## [Exercise tasks]
A. List every field of the standard Routing ID described in the PCIe addressing text, with the bits each one occupies.
B. In the records, retype the lines from the one containing "Select the Refuse effect radio button" through the one containing "(x=604, y=529)", with both of those lines included.

## [Selected passage]
************

Device addressing, BDF routing, and TLP forwarding through PCIe fabric
Routing ID (RID) is a 16-bit identifier that uniquely identifies every function in a PCIe hierarchy. It consists of Bus Number, Device Number, and Function Number (BDF).
Standard Routing ID (16 bits):
┌─────────────────────────────────────────────────────────────────┐
│ Bit 15:8 │ Bit 7:3 │ Bit 2:0 │
│ Bus Number │ Device Number│ Function Num │
│ (8 bits) │ (5 bits) │ (3 bits) │
└─────────────────────────────────────────────────────────────────┘
Max values:
- 256 Buses (0-255)
- 32 Devices per bus (0-31)
- 8 Functions per device (0-7)
Total: 256 × 32 × 8 = 65,536 unique functions
Example: Bus 5, Device 0, Function 2 = 05:00.2 = 0x0502
ARI extends the function number to 8 bits by eliminating the device number field, allowing up to 256 functions per device. Used primarily for SR-IOV Virtual Functions.
ARI Routing ID (16 bits):
┌─────────────────────────────────────────────────────────────────┐
│ Bit 15:8 │ Bit 7:0 │
│ Bus Number │ Function Number │
│ (8 bits) │ (8 bits) │
└─────────────────────────────────────────────────────────────────┘
Benefits:
- 256 Functions per endpoint (vs 8)
- Essential for SR-IOV (many VFs per PF)

************

## [Exercise input]
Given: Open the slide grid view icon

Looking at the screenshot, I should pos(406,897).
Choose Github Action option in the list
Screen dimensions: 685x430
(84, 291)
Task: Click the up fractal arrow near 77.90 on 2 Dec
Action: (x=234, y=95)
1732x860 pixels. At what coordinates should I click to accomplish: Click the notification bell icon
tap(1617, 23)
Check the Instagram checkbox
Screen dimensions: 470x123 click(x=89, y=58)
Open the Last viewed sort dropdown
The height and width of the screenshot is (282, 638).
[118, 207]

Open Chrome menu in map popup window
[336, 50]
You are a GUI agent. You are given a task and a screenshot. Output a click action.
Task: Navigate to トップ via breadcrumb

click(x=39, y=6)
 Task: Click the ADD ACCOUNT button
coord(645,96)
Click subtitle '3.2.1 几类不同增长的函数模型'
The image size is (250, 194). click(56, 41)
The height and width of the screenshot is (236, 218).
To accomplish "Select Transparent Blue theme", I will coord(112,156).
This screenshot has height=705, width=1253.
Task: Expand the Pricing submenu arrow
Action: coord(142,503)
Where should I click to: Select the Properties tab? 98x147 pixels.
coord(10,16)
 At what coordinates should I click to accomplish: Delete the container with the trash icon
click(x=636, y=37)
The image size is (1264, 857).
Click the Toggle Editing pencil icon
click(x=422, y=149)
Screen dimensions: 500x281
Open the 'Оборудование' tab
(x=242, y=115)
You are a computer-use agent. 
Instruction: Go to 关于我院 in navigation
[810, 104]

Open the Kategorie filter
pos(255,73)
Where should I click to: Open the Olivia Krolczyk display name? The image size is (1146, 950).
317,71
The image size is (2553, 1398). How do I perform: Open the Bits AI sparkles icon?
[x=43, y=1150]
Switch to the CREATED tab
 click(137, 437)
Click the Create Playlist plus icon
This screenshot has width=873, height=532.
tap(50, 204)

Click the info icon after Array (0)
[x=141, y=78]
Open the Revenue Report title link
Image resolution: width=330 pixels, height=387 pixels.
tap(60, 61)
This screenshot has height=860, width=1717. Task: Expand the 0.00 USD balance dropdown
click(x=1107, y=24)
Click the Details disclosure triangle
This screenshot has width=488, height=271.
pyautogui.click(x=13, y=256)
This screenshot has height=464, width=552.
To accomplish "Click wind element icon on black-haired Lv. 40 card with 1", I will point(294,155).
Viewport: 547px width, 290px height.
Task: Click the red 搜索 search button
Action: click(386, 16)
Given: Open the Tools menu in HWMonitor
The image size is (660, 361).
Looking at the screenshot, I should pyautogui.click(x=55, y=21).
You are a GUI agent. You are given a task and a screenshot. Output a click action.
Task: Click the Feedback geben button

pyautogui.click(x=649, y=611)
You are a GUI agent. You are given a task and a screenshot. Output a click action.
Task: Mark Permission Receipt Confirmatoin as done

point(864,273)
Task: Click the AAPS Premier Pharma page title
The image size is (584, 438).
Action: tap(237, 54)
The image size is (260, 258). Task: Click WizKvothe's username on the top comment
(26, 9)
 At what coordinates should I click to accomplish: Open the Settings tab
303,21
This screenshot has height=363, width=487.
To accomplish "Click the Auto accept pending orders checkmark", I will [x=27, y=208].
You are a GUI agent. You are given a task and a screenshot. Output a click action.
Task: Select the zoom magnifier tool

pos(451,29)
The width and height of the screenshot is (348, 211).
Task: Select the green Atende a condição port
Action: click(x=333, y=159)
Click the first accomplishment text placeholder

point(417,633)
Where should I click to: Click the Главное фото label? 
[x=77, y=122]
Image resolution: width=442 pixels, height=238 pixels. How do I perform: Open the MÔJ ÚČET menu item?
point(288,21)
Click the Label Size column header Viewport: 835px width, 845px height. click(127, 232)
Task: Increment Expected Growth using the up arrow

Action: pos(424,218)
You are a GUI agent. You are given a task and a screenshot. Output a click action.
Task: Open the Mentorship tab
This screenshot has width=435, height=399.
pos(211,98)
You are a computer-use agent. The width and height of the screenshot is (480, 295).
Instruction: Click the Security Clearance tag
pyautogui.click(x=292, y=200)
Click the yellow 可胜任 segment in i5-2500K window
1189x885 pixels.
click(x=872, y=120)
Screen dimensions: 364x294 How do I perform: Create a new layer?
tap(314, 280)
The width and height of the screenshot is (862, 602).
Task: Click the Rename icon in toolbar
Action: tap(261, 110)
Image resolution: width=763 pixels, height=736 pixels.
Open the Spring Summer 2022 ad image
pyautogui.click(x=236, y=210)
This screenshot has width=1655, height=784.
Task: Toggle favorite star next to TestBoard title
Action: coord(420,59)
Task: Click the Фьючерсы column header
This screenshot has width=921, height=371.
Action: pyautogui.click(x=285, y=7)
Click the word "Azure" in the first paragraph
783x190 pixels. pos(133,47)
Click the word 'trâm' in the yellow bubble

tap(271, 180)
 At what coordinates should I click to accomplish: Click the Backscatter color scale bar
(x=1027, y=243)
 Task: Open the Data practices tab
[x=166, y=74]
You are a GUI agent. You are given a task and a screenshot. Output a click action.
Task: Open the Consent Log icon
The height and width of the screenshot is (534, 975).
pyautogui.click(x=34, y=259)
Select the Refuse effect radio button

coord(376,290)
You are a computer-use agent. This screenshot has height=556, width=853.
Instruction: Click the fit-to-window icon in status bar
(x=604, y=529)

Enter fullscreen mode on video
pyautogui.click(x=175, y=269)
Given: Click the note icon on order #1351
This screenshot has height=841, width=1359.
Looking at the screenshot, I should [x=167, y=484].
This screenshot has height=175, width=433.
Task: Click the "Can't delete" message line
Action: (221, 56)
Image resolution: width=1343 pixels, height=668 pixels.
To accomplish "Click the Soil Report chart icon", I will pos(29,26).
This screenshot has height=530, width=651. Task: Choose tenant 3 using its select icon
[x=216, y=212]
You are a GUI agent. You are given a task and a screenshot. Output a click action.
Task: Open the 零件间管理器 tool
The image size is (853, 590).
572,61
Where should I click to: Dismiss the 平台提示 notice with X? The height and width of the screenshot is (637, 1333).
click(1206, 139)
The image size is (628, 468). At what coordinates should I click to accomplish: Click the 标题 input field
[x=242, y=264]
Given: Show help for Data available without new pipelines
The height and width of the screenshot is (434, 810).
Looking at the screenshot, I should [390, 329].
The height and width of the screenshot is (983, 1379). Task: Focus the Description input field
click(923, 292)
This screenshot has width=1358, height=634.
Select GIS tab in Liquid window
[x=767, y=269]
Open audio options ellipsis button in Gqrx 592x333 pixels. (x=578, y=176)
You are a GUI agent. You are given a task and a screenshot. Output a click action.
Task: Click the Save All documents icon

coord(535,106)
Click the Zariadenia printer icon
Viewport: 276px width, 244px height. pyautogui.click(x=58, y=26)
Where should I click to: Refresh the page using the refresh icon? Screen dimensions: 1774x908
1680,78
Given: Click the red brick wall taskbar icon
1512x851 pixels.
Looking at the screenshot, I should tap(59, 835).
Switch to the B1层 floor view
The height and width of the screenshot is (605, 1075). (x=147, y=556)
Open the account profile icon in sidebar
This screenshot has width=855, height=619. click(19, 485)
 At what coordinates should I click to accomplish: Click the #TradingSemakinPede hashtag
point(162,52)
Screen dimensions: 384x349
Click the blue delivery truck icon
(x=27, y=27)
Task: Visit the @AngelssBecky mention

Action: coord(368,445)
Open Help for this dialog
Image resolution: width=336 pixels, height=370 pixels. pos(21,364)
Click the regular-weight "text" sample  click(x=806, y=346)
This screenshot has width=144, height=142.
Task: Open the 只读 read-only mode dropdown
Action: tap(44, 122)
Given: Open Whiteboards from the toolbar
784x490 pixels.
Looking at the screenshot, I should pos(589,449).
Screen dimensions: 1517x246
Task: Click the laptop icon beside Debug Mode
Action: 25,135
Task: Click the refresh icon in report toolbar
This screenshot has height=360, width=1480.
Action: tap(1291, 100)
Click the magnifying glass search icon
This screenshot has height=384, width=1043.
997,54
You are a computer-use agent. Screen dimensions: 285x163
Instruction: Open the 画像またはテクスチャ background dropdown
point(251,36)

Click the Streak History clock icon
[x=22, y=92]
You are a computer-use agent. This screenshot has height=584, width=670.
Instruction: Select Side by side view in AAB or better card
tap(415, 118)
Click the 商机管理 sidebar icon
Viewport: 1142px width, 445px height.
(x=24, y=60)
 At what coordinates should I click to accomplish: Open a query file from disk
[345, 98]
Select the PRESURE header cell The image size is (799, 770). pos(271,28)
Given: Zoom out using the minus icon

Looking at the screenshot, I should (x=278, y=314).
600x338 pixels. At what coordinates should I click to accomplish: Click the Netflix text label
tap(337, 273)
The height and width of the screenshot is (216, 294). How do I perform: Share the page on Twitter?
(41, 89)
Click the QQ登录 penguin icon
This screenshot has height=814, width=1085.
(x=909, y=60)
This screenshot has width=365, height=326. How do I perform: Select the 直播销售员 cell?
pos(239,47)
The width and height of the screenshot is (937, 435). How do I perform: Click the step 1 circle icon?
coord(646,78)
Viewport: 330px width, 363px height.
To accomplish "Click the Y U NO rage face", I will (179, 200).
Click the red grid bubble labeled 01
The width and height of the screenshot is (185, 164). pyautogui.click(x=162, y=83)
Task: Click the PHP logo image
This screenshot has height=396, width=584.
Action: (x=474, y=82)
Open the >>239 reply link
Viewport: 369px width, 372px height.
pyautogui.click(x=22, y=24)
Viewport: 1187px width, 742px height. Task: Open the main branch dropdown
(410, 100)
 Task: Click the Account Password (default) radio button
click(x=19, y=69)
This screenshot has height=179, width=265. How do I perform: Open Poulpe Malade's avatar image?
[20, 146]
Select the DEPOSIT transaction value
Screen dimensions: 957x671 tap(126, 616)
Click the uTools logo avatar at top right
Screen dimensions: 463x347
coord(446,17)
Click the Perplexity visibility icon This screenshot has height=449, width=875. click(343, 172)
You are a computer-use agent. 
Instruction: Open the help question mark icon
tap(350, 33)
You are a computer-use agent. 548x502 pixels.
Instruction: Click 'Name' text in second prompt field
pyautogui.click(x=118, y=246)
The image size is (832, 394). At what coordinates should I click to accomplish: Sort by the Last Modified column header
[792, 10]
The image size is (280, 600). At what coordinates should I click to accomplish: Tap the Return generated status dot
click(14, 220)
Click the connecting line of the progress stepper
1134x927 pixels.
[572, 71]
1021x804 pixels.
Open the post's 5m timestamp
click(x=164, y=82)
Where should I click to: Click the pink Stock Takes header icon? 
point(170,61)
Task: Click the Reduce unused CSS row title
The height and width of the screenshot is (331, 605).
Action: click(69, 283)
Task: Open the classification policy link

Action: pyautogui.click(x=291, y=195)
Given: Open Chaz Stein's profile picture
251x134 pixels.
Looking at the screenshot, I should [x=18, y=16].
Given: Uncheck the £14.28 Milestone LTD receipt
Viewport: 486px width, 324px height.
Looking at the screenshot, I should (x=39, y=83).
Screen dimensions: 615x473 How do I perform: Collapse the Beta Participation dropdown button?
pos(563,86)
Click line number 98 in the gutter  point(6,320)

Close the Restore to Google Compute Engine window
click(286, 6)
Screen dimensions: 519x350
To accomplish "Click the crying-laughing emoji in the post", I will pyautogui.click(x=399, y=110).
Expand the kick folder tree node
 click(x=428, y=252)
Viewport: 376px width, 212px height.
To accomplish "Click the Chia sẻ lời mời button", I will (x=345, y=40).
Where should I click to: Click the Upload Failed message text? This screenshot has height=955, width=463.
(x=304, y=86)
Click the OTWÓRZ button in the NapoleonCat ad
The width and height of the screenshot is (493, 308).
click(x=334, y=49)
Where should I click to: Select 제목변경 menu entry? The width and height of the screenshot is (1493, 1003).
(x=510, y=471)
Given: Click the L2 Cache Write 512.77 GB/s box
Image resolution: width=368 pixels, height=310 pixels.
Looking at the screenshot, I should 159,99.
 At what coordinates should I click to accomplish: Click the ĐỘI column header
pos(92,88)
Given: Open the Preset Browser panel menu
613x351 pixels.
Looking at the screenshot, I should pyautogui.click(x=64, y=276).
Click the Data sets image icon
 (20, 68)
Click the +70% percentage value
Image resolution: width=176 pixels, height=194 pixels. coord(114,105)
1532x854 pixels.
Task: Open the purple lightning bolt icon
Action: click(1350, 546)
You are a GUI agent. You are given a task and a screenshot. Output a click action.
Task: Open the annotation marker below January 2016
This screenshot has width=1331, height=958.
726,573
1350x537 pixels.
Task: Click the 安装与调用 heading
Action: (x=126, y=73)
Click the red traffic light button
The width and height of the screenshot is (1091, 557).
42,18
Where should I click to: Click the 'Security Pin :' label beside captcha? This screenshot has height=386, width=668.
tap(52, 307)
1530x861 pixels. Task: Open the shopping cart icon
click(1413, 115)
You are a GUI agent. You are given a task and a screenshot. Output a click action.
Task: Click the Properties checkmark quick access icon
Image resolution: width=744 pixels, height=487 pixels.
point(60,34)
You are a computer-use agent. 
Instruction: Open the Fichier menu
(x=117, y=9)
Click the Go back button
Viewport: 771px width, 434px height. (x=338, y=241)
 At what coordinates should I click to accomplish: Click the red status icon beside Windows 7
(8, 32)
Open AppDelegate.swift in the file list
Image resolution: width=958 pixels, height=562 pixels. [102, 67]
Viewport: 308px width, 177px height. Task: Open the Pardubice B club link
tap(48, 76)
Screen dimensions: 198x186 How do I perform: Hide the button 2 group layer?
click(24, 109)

************

## [Task responses]
A.
- Bus Number: bits 15:8 (8 bits)
- Device Number: bits 7:3 (5 bits)
- Function Number: bits 2:0 (3 bits)

B.
Select the Refuse effect radio button

coord(376,290)
You are a computer-use agent. This screenshot has height=556, width=853.
Instruction: Click the fit-to-window icon in status bar
(x=604, y=529)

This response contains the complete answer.